Gage and Awand were originally charged with conspiracy and fraud in 2007 and accused of being part of a network of Las Vegas physicians and lawyers who allegedly defrauded clients by protecting doctors from malpractice lawsuits and sharing kickbacks from legal settlements. Gage was also charged with one count of obstruction of justice for allegedly concealing documents from the grand jury investigating the case. In March 2009, Dr. Mark Kabins was also charged with fraud and conspiracy for his alleged role in the scheme. According to the plea agreement, the conspiracy and fraud counts against Gage will be dismissed after the Court imposes sentence on the obstruction of justice count. In consideration for this agreement, Gage agrees to return to Melodie Simon, his attorney’s fees in the amount of $702,600.
The plea agreement allows Gage to plead guilty under a provision of law that allows him to maintain his innocence while simultaneously pleading guilty to obstruction of justice.

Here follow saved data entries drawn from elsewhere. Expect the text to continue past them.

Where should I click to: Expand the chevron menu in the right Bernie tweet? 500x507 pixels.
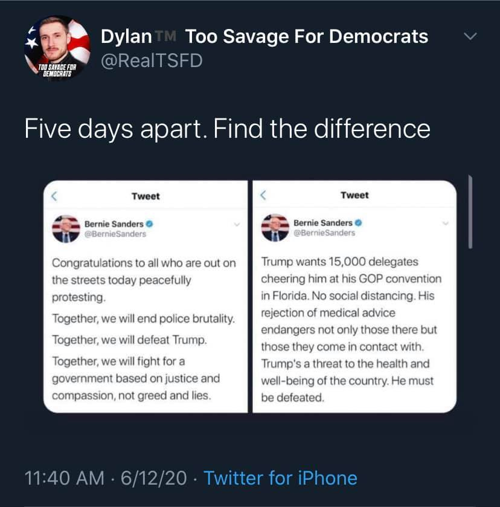pos(446,224)
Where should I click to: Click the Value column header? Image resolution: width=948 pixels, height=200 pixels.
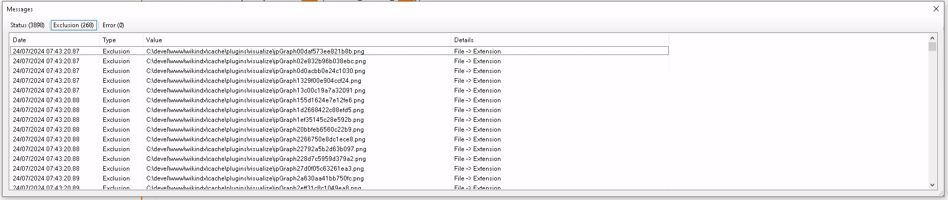coord(297,40)
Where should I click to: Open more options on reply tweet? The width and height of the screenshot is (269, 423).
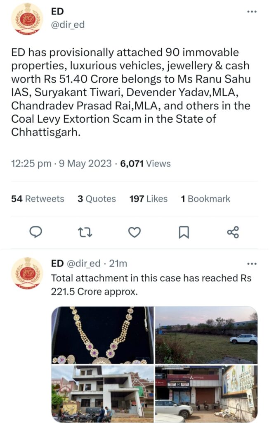click(252, 264)
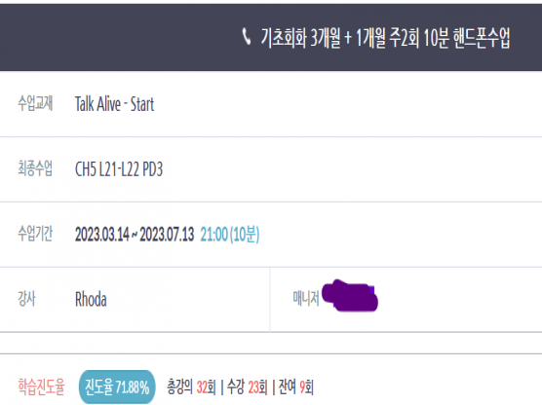Click the 21:00 (10분) class time
Viewport: 542px width, 405px height.
pyautogui.click(x=230, y=235)
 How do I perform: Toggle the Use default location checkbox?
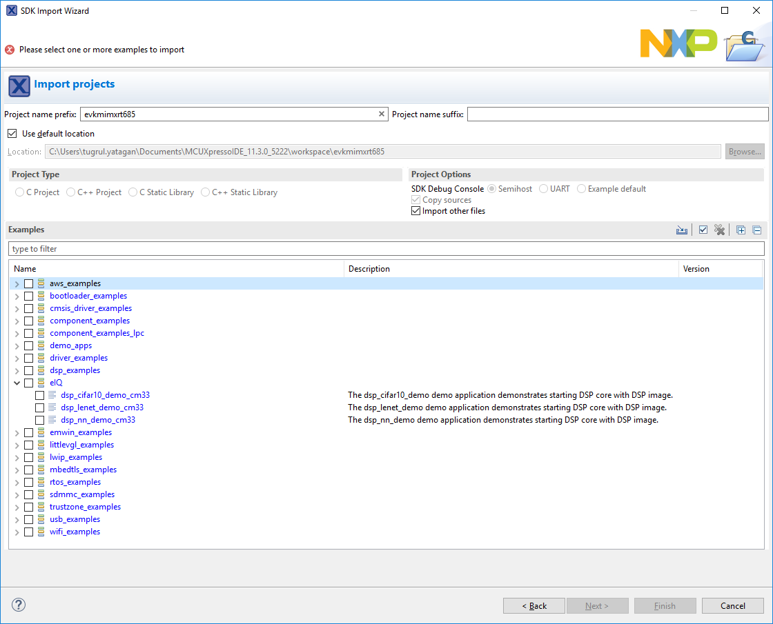coord(12,133)
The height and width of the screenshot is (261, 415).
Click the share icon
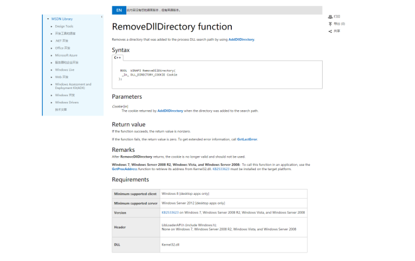click(x=330, y=31)
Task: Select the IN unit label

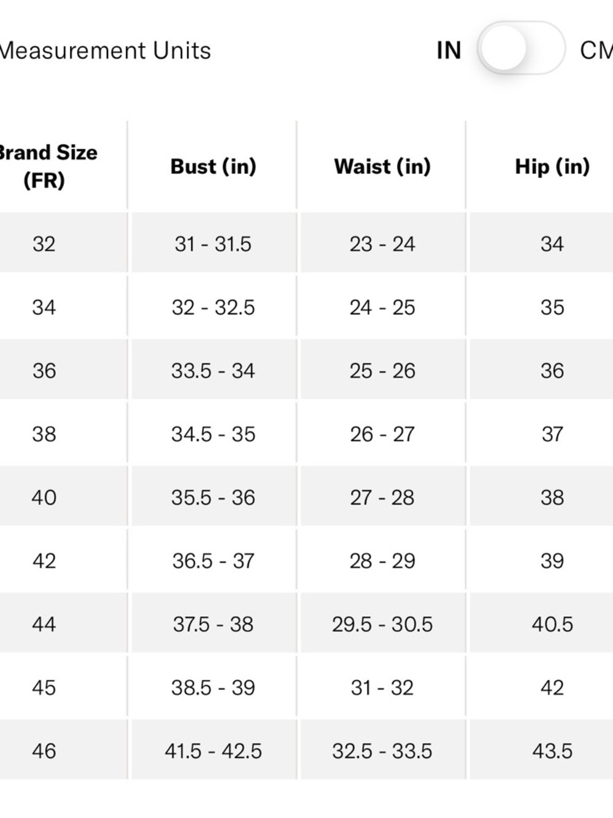Action: (449, 50)

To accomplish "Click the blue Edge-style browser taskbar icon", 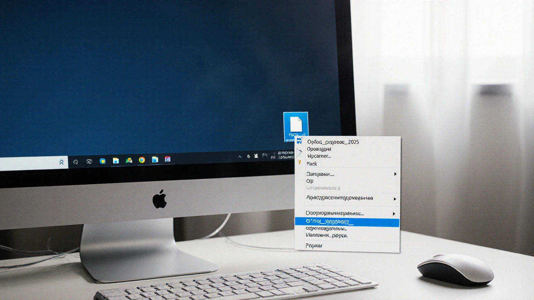I will [103, 161].
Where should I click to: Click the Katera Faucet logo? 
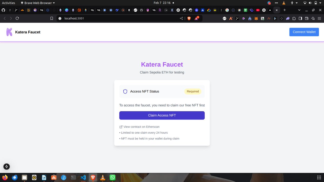point(9,32)
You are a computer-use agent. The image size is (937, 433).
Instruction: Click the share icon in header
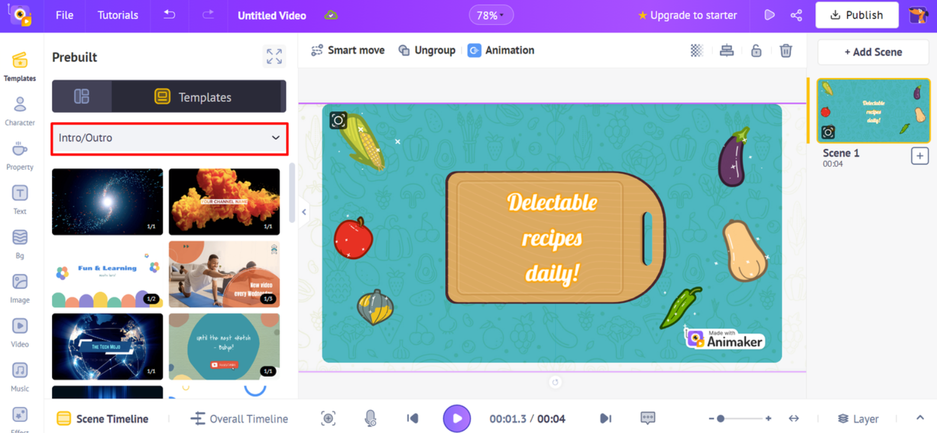tap(796, 15)
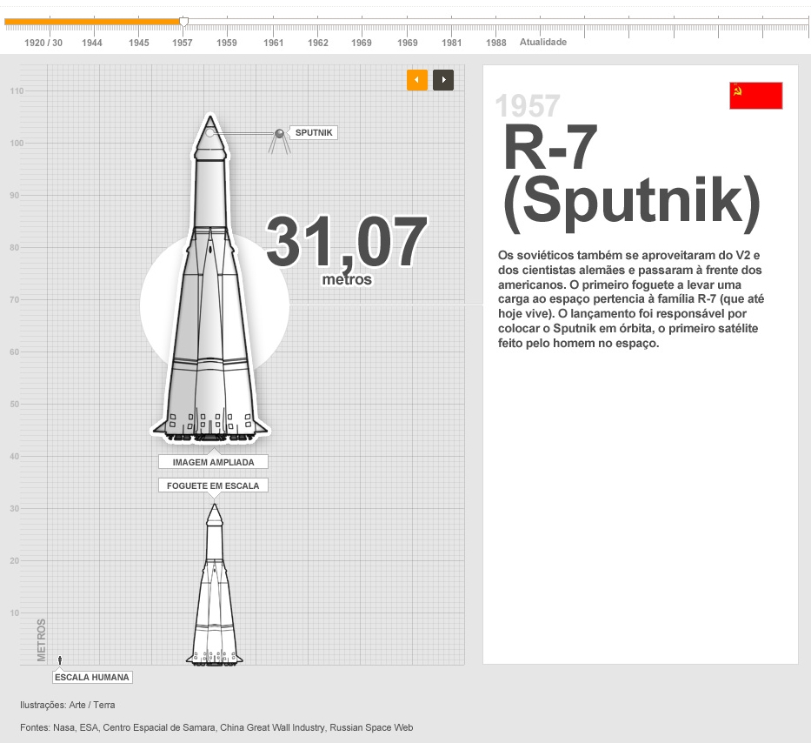Go to 1981 on the timeline
The height and width of the screenshot is (743, 811).
(451, 43)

The so-called Alford plea is named after the 1970 United States Supreme Court decision of North Carolina v. Alford, which allows a defendant to enter a plea of guilty, and to be found guilty, while maintaining innocence to a criminal charge. The Court may accept an Alford plea only if it is satisfied that there is a sufficient factual basis upon which to find him guilty. If the Court finds a sufficient factual basis, it may then enter a finding of guilty to the charge.
According to the plea agreement, the government maintains that it would prove at trial that a federal Grand Jury issued a subpoena to Gage’s law firm in September 2006 for documents relating to any agreements or fee arrangements between Gage and Howard in connection with a particular case. Gage knew of the subpoena, its content, and the existence of documents called for by the subpoena. Gage knowingly and intentionally, and with a corrupt purpose, concealed from the grand jury three checks Gage had written to co-defendant Howard Awand or Awand’s companies totaling $1,095,320. In the plea agreement, Gage acknowledges that proof of these facts provides a sufficient basis upon which the Court may find him guilty of obstruction of justice.
Co-conspirator Mark Kabins M.D. pleaded guilty on November 23, 2009, to one count of misprision of felony, and was sentenced on January 14, 2010, to five years of probation, six months of home confinement, 250 hours of community work service, and was ordered to pay $3.5 million in restitution.
The case is being investigated by the FBI, IRS Criminal Investigation, and the Nevada Attorney General’s Office, and prosecuted by Assistant United States Attorneys Steven W. Myhre and Daniel R. Schiess.